REQUIREMENTS — In the data below, swap every occurrence of "computer-use agent" for "desktop automation agent" and reproduce all other text unchanged.

** BEGIN DATA FOR THE TASK **

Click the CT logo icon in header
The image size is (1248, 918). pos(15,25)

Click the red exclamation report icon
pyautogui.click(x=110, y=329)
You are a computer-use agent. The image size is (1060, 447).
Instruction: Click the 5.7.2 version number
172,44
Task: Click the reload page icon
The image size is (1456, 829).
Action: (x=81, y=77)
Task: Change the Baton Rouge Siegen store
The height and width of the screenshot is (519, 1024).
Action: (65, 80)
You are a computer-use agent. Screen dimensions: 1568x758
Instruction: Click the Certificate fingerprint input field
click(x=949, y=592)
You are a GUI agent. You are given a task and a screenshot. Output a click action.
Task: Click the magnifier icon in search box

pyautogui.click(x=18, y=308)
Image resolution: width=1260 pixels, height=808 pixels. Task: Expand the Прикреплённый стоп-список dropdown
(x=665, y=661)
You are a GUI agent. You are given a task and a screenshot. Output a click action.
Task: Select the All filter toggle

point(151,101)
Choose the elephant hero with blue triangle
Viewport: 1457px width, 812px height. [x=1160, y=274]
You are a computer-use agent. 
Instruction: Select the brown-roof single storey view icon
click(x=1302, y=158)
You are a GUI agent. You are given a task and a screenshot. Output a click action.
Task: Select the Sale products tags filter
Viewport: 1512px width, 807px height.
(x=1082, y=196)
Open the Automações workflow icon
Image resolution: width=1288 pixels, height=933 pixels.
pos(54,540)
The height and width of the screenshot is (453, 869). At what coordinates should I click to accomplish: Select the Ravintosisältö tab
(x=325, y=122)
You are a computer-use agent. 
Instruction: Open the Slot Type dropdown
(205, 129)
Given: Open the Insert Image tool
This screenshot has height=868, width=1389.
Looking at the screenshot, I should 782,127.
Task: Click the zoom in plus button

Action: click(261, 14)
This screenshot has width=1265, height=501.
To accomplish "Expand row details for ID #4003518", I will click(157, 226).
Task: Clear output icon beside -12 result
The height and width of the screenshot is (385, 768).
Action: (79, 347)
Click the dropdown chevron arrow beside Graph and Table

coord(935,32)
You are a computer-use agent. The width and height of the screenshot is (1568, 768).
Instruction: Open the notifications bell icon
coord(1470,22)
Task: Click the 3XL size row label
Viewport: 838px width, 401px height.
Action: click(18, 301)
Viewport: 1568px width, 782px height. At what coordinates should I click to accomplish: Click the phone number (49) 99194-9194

** END DATA FOR THE TASK **

CORRECT RESULT —
Click the CT logo icon in header
The image size is (1248, 918). pos(15,25)

Click the red exclamation report icon
pyautogui.click(x=110, y=329)
You are a desktop automation agent. The image size is (1060, 447).
Instruction: Click the 5.7.2 version number
172,44
Task: Click the reload page icon
The image size is (1456, 829).
Action: (x=81, y=77)
Task: Change the Baton Rouge Siegen store
The height and width of the screenshot is (519, 1024).
Action: (65, 80)
You are a desktop automation agent. Screen dimensions: 1568x758
Instruction: Click the Certificate fingerprint input field
click(x=949, y=592)
You are a GUI agent. You are given a task and a screenshot. Output a click action.
Task: Click the magnifier icon in search box

pyautogui.click(x=18, y=308)
Image resolution: width=1260 pixels, height=808 pixels. Task: Expand the Прикреплённый стоп-список dropdown
(x=665, y=661)
You are a GUI agent. You are given a task and a screenshot. Output a click action.
Task: Select the All filter toggle

point(151,101)
Choose the elephant hero with blue triangle
Viewport: 1457px width, 812px height. [x=1160, y=274]
You are a desktop automation agent. 
Instruction: Select the brown-roof single storey view icon
click(x=1302, y=158)
You are a GUI agent. You are given a task and a screenshot. Output a click action.
Task: Select the Sale products tags filter
Viewport: 1512px width, 807px height.
(x=1082, y=196)
Open the Automações workflow icon
Image resolution: width=1288 pixels, height=933 pixels.
pos(54,540)
The height and width of the screenshot is (453, 869). At what coordinates should I click to accomplish: Select the Ravintosisältö tab
(x=325, y=122)
You are a desktop automation agent. 
Instruction: Open the Slot Type dropdown
(205, 129)
Given: Open the Insert Image tool
This screenshot has height=868, width=1389.
Looking at the screenshot, I should 782,127.
Task: Click the zoom in plus button

Action: click(261, 14)
This screenshot has width=1265, height=501.
To accomplish "Expand row details for ID #4003518", I will click(157, 226).
Task: Clear output icon beside -12 result
The height and width of the screenshot is (385, 768).
Action: (79, 347)
Click the dropdown chevron arrow beside Graph and Table

coord(935,32)
You are a desktop automation agent. The width and height of the screenshot is (1568, 768).
Instruction: Open the notifications bell icon
coord(1470,22)
Task: Click the 3XL size row label
Viewport: 838px width, 401px height.
Action: click(18, 301)
Viewport: 1568px width, 782px height. At what coordinates should I click to accomplish: Click the phone number (49) 99194-9194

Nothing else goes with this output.